KATHMANDU, Aug 2: Many girls in rural Nepal drop out from schools too early. Many are married and become mothers by the time they reach the age of fifteen.
Many also die from pregnancy complications. Republica talked to young girls from Gorkha, Sindhupalchowk and Jumla to better understand their views on early marriage, menstruation and women health issues.

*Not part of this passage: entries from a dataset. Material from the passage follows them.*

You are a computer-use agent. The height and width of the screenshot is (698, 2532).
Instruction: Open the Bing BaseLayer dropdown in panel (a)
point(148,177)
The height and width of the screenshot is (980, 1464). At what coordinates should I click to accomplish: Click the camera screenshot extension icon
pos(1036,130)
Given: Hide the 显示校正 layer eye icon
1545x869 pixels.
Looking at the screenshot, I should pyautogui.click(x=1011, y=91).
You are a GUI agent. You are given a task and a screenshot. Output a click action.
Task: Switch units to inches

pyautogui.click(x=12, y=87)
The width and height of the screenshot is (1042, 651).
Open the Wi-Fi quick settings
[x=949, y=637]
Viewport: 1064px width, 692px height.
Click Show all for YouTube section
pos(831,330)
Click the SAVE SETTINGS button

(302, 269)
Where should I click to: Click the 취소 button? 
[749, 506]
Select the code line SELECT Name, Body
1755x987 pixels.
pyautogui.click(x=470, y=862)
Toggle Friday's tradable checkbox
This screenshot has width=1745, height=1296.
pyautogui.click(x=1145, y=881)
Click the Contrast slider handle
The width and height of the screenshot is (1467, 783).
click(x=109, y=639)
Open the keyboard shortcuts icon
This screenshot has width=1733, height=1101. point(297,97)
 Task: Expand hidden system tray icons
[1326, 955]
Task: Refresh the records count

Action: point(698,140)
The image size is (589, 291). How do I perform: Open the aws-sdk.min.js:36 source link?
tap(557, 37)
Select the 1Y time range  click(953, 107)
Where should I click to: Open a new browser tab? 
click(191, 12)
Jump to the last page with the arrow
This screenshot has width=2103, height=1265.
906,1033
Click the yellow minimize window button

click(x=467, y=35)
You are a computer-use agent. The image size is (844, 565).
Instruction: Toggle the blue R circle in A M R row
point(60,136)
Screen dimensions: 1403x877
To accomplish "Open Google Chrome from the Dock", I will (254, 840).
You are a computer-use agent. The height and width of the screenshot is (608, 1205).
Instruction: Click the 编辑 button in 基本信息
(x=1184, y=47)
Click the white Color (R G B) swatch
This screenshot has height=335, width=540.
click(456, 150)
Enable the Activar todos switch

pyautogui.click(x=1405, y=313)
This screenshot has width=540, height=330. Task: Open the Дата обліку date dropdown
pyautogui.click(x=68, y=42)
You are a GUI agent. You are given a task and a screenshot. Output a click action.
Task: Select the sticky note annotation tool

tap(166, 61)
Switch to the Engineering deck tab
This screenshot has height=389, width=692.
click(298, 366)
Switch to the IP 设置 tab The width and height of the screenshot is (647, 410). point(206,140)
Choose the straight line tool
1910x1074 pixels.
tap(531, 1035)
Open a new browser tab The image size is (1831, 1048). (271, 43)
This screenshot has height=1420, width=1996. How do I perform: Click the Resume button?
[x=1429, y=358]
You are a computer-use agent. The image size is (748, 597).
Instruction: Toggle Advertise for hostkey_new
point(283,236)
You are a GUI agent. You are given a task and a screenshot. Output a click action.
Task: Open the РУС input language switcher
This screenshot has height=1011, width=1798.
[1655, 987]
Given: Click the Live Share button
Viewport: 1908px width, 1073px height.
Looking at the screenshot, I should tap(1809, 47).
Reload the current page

The girls were in Kathmandu to attend ‘Girls Support Committee Symposium’ organized by ‘Her Turn’, an organization that provides workshops about gender equality, safety and health to young girls.
Swostika Amgain, 13
We could never imagine openly talking about our menstrual problems. I think girls are always dominated in our country and I want to change that perception. So, girls have to be the change makers in the society. I want to study law so that and impact our society positively.
Jasmina Lama, 18
I’m the third girl from my village to go to college. So, I feel I have a responsibility towards my society. Girl trafficking rate in Sindhupalchowk has always been high. As a social mobilizer, I motivate young girls to speak up about their problems. We even have social clubs in schools where student organize different programs to discuss problems and find solutions. But only educating girls about violence and abuse is not enough. They are just victims. Mostly the perpetrators are boys. I think we need to educate boys about these issues.
Sushila Basnet, 20
Girls from my village are shy to talk about issues like menstruation. In the four week workshop in my village, I shared my own experience with the girls and tried to boost their confidence. As a local mentor, I know most of the girls and they feel comfortable sharing with me. They might not feel the same with an outsider. It is a gradual process but if a girl is aware about healthy living, she might discuss this with her mother and in return aware more people.
Bina Tamang, 15
My class mate dropped out of school in grade 6. A year later she got married. I had taken a workshop on girl empowerment, so I kept on telling my friend to go back to school. At first she was angry but later I was able to convince her about the importance of education. Now she has joined school and I am happy. We have a social club where we discuss about our problems in the school. This has not only made us confident but also has empowered us to solve our problems.
Sarita Rokaya, 15
Jumla, Ghode Mahadev
My parents used to send me to a shed during my periods. My mentors told me about healthy habits and cleanliness. Because my parents are uneducated, it was difficult to convince them. It took time but they finally agreed to my demands. Now they let me sleep in a clean room and they take good care of me. I am now more confident to speak up about my rights.